» Task goal:
From the entries that follow, copy exactly the lines beginning at the line holding "お砂糖不使用 (38, 701)" and continuing through the line holding "kimamaの菌検査 (40, 511)".

(Data extracted from a collection)
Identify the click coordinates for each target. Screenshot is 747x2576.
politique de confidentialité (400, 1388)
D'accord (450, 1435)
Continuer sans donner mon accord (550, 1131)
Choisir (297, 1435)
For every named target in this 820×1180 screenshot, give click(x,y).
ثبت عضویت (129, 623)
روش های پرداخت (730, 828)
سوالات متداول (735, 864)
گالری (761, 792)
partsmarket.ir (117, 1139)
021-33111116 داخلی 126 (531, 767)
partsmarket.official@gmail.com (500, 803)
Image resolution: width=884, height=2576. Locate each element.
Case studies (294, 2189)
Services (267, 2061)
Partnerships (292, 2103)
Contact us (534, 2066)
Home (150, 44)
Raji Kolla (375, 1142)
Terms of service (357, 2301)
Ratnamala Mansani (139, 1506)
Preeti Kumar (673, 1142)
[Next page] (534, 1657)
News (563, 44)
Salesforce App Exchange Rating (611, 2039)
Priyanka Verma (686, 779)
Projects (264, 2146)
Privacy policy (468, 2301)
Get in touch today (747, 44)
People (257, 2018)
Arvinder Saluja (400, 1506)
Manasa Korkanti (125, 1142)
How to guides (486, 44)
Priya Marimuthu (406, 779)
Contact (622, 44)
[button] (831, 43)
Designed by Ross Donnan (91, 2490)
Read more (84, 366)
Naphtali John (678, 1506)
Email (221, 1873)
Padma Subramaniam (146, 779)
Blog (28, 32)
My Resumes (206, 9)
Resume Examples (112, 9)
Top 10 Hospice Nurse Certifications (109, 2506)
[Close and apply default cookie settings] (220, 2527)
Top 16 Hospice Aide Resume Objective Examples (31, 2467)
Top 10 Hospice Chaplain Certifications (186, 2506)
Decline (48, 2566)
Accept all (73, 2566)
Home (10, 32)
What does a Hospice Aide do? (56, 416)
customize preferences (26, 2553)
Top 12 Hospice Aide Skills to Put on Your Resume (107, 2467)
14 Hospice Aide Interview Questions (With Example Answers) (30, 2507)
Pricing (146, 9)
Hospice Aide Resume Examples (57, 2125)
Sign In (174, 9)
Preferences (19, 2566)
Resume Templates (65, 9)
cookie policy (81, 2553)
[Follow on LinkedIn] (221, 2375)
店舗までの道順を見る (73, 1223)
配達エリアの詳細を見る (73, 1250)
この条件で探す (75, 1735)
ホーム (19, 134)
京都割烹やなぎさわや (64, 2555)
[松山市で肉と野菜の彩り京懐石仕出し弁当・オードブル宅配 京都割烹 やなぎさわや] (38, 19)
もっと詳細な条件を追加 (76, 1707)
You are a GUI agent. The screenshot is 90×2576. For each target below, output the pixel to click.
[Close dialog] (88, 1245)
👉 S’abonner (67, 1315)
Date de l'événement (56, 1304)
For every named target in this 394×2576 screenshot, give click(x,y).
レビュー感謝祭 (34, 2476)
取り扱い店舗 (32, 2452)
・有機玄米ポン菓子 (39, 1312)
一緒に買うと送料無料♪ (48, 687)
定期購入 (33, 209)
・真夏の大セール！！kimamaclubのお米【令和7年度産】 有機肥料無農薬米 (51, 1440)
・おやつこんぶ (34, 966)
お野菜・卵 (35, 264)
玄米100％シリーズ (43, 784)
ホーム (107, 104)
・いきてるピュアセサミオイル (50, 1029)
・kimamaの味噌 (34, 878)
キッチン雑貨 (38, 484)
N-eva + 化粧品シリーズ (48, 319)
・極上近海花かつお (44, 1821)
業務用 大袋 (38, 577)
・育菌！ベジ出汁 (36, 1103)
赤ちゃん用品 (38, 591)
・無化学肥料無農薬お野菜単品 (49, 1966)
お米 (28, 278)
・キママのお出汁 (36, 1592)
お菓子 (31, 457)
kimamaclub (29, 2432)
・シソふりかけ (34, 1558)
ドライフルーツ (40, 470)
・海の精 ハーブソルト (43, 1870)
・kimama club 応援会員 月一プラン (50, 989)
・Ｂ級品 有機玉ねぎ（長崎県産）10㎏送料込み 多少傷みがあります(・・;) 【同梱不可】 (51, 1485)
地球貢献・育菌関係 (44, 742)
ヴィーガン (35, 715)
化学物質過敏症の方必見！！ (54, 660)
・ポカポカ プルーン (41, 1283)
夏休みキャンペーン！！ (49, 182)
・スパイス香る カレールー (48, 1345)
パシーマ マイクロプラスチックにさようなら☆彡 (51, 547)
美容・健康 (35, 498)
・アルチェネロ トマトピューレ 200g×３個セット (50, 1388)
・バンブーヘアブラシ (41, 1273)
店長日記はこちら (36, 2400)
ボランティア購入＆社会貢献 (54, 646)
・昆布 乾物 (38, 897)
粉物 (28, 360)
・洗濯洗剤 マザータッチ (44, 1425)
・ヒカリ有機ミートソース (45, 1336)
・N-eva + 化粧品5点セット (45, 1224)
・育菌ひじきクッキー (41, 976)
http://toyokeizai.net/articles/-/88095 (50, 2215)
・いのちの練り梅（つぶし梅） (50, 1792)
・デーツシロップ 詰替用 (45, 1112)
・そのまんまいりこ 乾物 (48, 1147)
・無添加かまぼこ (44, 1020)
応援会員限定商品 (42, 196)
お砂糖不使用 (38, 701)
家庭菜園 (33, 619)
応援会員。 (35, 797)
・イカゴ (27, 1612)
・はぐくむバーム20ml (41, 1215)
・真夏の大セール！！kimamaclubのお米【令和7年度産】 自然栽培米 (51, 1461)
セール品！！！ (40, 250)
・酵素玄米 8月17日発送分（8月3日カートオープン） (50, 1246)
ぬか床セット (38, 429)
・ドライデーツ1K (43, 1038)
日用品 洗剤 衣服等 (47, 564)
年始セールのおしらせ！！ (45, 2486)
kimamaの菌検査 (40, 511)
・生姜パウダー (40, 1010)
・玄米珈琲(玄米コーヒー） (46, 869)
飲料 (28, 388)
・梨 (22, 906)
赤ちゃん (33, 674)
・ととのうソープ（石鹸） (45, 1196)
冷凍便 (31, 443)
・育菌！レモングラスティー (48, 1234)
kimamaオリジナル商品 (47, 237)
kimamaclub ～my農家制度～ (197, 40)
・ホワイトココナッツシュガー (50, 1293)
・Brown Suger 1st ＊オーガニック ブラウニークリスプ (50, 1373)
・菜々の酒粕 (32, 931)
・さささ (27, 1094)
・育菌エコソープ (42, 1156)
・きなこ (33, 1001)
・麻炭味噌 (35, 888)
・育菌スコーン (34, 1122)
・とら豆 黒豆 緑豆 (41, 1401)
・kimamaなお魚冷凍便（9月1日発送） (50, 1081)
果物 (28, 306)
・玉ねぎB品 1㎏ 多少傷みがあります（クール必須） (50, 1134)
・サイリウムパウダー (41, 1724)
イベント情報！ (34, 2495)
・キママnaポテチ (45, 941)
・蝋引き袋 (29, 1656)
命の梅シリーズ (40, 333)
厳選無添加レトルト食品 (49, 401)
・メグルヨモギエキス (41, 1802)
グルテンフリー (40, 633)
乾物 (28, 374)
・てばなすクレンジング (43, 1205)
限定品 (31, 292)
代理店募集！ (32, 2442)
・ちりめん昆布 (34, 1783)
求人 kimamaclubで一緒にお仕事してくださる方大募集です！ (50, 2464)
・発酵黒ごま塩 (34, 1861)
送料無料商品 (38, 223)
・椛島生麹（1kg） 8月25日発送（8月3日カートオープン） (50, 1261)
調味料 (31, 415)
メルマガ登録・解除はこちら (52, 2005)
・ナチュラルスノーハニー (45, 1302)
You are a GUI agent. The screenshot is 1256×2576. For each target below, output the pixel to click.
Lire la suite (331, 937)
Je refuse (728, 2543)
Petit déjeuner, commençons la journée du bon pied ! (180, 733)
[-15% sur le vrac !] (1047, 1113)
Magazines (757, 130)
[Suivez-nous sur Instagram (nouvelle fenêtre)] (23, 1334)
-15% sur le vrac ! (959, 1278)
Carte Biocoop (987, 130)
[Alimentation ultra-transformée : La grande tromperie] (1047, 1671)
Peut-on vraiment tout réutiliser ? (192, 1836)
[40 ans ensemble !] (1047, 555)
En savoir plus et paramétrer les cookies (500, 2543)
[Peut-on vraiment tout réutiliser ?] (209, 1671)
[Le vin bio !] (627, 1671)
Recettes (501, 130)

» Output below:
お砂糖不使用 (38, 701)
家庭菜園 (33, 619)
応援会員。 (35, 797)
・イカゴ (27, 1612)
・はぐくむバーム20ml (41, 1215)
・真夏の大セール！！kimamaclubのお米【令和7年度産】 自然栽培米 (51, 1461)
セール品！！！ (40, 250)
・酵素玄米 8月17日発送分（8月3日カートオープン） (50, 1246)
ぬか床セット (38, 429)
・ドライデーツ1K (43, 1038)
日用品 洗剤 衣服等 (47, 564)
年始セールのおしらせ！！ (45, 2486)
kimamaの菌検査 (40, 511)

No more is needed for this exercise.